The masking problem - capsules, specaug, bert
An important issue with a modern neural networks is their vulnerability to the masked corruption, that is the random corruption of some small amount of samples in the image or sound. It is well known that human is very robust about such noise, a man can ignore slightly but randomly corrupted pictures, sounds, sentences. MP3 compression is using masking to drop unimportant bits of sounds. Random impulse background noise usually has little effect on speech recognition by human. On the other hand it is very easy to demonstrate that modern ASR is extremely vulnerable to random spontaneous noise and that really makes a difference, even slight change of some frequencies can harm the accuracy a lot.

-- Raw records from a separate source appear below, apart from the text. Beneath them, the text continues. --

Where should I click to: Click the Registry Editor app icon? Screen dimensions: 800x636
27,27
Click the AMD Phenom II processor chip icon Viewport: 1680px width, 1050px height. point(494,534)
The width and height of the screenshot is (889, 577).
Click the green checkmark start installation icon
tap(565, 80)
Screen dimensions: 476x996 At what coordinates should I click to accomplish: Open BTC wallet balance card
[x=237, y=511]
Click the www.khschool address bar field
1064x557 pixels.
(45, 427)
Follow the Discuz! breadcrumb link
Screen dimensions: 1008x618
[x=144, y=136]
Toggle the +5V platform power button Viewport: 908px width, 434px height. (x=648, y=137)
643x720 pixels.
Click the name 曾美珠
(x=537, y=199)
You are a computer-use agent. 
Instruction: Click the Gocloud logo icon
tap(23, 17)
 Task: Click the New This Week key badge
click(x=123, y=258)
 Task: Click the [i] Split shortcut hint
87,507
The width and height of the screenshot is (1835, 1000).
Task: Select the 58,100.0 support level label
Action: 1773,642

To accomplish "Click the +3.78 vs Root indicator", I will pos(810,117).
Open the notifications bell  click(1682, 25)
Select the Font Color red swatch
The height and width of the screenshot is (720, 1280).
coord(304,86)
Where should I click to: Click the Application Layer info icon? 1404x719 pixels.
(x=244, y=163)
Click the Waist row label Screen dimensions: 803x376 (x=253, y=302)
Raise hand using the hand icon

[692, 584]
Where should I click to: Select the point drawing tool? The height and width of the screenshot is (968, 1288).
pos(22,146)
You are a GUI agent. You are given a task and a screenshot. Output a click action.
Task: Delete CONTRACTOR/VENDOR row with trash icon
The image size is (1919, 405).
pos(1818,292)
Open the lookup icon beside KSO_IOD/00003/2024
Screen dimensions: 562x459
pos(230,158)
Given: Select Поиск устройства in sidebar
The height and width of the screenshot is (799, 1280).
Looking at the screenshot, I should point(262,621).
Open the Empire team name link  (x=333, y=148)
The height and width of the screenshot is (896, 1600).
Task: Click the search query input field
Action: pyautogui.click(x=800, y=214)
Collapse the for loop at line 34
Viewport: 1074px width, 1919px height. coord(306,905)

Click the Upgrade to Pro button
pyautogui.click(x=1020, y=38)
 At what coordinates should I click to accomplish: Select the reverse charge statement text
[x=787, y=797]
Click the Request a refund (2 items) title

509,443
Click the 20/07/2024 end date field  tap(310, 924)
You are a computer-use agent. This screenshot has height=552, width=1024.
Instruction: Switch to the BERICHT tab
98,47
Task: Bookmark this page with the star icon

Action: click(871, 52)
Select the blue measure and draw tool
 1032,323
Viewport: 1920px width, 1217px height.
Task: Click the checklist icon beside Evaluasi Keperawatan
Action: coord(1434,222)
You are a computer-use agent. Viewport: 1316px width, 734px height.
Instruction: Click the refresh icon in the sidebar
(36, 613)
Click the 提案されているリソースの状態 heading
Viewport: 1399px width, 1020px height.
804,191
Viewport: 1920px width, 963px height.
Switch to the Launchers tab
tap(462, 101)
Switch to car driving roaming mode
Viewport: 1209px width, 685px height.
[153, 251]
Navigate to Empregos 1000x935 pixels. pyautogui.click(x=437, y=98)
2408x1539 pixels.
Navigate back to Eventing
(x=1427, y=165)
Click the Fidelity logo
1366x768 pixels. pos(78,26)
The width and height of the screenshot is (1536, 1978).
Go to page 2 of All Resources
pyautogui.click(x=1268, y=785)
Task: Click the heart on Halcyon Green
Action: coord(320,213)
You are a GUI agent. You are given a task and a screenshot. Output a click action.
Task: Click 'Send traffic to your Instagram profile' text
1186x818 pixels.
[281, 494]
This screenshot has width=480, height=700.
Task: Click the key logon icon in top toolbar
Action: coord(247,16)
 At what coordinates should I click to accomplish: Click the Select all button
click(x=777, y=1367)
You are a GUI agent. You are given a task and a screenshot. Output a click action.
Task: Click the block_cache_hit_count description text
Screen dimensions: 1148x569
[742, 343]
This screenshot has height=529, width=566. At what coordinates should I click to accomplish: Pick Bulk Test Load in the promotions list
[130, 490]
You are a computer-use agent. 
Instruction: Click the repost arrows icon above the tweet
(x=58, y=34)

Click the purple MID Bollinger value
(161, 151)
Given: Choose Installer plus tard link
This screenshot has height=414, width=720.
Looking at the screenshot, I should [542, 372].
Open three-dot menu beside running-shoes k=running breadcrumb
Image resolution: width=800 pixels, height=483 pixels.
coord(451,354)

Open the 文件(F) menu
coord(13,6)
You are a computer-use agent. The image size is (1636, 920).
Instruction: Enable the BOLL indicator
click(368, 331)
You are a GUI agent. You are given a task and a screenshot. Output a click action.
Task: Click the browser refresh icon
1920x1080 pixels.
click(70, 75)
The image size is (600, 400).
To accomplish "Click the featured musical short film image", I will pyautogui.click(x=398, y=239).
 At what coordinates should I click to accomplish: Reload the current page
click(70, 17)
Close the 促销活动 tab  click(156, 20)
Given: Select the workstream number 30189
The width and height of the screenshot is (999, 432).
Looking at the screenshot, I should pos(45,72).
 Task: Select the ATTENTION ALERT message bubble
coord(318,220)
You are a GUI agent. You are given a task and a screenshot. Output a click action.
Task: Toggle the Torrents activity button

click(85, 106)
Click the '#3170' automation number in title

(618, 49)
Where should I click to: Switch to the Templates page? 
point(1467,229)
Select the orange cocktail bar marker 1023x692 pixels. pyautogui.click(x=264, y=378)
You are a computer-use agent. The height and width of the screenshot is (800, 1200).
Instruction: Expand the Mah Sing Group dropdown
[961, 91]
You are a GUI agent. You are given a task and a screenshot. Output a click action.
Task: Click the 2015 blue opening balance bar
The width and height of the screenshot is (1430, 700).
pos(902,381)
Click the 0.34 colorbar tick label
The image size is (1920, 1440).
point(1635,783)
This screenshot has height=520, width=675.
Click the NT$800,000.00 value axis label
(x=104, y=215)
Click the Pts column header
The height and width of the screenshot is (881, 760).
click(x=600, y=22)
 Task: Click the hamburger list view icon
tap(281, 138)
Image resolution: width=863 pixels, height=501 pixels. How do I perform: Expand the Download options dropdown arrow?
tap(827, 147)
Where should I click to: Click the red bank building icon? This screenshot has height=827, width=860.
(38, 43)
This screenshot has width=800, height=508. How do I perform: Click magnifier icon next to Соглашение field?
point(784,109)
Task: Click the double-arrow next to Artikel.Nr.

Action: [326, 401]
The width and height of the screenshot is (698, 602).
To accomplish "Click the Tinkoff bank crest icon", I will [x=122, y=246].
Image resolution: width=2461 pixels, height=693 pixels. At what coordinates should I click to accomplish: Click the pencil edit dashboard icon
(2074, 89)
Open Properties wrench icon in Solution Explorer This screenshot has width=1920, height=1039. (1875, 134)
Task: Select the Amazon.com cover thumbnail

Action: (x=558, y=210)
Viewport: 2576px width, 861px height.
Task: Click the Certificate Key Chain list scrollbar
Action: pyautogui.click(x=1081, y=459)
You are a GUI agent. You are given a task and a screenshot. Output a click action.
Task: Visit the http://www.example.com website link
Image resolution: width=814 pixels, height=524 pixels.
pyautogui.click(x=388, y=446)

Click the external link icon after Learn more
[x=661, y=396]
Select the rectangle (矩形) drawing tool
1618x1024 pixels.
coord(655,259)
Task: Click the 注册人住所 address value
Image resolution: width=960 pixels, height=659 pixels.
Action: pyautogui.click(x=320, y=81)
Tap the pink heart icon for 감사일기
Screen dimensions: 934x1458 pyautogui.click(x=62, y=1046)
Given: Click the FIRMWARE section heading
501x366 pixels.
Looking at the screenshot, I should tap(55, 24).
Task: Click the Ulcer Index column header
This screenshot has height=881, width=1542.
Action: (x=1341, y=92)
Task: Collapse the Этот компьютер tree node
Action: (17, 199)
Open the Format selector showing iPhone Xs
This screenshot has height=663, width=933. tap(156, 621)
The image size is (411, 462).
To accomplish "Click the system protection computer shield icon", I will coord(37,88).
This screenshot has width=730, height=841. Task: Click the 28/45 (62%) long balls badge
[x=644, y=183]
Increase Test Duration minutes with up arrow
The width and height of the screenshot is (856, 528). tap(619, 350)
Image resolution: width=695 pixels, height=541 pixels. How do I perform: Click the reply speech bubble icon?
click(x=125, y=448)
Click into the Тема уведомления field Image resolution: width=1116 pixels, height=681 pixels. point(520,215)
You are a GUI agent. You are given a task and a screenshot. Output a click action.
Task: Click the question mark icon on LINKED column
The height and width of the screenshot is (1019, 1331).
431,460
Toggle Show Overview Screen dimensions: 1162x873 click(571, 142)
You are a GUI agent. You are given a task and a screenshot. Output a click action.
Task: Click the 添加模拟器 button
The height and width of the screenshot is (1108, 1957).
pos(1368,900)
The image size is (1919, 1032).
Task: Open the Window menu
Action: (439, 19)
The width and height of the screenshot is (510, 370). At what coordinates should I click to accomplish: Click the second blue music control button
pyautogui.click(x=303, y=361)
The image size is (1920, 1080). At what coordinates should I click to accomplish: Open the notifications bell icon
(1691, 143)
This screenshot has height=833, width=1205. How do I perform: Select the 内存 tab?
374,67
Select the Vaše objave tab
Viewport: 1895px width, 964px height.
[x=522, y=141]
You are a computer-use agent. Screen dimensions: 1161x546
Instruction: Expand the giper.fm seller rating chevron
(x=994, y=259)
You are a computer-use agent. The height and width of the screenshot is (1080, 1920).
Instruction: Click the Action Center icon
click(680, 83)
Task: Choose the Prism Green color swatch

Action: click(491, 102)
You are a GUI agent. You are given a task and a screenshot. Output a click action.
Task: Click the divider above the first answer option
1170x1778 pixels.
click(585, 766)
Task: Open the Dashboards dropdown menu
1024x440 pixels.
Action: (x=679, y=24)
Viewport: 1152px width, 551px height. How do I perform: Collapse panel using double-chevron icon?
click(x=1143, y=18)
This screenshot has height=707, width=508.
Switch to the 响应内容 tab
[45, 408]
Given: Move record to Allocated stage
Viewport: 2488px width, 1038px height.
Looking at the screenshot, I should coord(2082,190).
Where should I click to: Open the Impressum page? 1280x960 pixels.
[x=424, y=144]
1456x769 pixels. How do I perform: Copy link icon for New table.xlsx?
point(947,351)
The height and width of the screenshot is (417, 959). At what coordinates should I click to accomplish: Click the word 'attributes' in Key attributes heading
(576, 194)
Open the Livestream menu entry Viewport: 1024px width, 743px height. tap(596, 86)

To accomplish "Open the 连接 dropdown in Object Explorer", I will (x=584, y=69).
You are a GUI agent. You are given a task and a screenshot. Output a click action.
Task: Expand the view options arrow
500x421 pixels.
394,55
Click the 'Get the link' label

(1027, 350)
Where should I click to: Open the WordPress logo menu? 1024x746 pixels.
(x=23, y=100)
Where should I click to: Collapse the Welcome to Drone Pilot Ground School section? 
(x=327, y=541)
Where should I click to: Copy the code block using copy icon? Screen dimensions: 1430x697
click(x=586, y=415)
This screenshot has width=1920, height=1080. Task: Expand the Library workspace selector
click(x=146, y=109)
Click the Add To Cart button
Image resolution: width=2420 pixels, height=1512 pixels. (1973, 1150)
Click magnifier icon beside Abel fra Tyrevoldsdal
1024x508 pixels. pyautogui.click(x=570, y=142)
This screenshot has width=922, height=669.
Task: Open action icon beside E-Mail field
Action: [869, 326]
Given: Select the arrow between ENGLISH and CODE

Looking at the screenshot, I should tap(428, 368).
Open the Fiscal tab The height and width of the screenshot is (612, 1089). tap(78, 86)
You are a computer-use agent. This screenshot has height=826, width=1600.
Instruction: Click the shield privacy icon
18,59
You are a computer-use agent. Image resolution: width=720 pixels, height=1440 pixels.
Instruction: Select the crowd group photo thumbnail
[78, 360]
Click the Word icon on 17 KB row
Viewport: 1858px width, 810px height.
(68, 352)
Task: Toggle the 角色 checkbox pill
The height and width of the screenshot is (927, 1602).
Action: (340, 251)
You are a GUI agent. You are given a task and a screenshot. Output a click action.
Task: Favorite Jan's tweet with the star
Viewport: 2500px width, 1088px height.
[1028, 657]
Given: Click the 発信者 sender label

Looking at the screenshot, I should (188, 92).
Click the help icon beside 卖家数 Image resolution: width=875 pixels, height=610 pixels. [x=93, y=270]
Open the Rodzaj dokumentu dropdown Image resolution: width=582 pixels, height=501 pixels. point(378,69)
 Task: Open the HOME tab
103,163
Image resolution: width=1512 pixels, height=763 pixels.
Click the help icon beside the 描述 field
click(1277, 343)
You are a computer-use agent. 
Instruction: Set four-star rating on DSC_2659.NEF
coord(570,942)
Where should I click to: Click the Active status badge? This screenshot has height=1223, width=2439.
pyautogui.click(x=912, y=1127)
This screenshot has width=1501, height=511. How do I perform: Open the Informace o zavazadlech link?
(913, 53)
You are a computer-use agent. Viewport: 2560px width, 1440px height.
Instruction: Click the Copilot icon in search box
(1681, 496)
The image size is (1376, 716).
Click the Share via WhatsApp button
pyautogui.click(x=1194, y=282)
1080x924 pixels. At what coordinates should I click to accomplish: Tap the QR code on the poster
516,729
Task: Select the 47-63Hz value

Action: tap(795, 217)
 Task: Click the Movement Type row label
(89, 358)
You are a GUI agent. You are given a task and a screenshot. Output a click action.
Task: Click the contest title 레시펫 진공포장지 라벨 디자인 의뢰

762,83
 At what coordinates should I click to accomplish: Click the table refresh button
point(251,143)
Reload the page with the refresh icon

Hinton understood this problem and that is why he proposed capsule networks as a solution. The idea is that by using an agreement between a set of experts you can get more reliable prediction ignoring unreliable parts. Capsules are not very popular yet, but they were exactly thought to solve the masking problem.
On the other hand, Google/Facebook/OpenAI tried to solve the same problem with more traditional networks. They still use deep and connected architectures, but they decided to corrupt the dataset with masks during the training and teach the model to recognize it. And it does work well too, for example, remember SpecAugment success in speech recognition, BERT/ROBERTA/XLM in NLP are very good examples too.
On the path to reproduce this idea it is important to understand one thing. Since neural network effectively memorizes the input, to properly recognize masked images trainer has to see all possible masks and has to store their vectors in a network. That means - training process has be much much longer and the network has to be much much bigger. We see that in BERT. Kaldi people also saw it when they tried to reproduce SpecAugment.
Given that, some future ideas:
SpecAugment is not really random masking, it either drops the column or the raw. I predict more effective masking would be to randomly drop the 15% of the values on the whole 2-d spectrum, something Bert-style. I think in the near future we shall see that idea implemented.
The idea of masking can be applied to other sequence modeling problems in speech, for example, in TTS, we shall see it soon in vocoders and in transformer/tacotron models.
The waste of resources for training and decoding with masking is obvious, a more intelligent architecture to recognize masked inputs might change the things significantly.
Thanks to Robit Mann on @cmusphinx for the initial idea.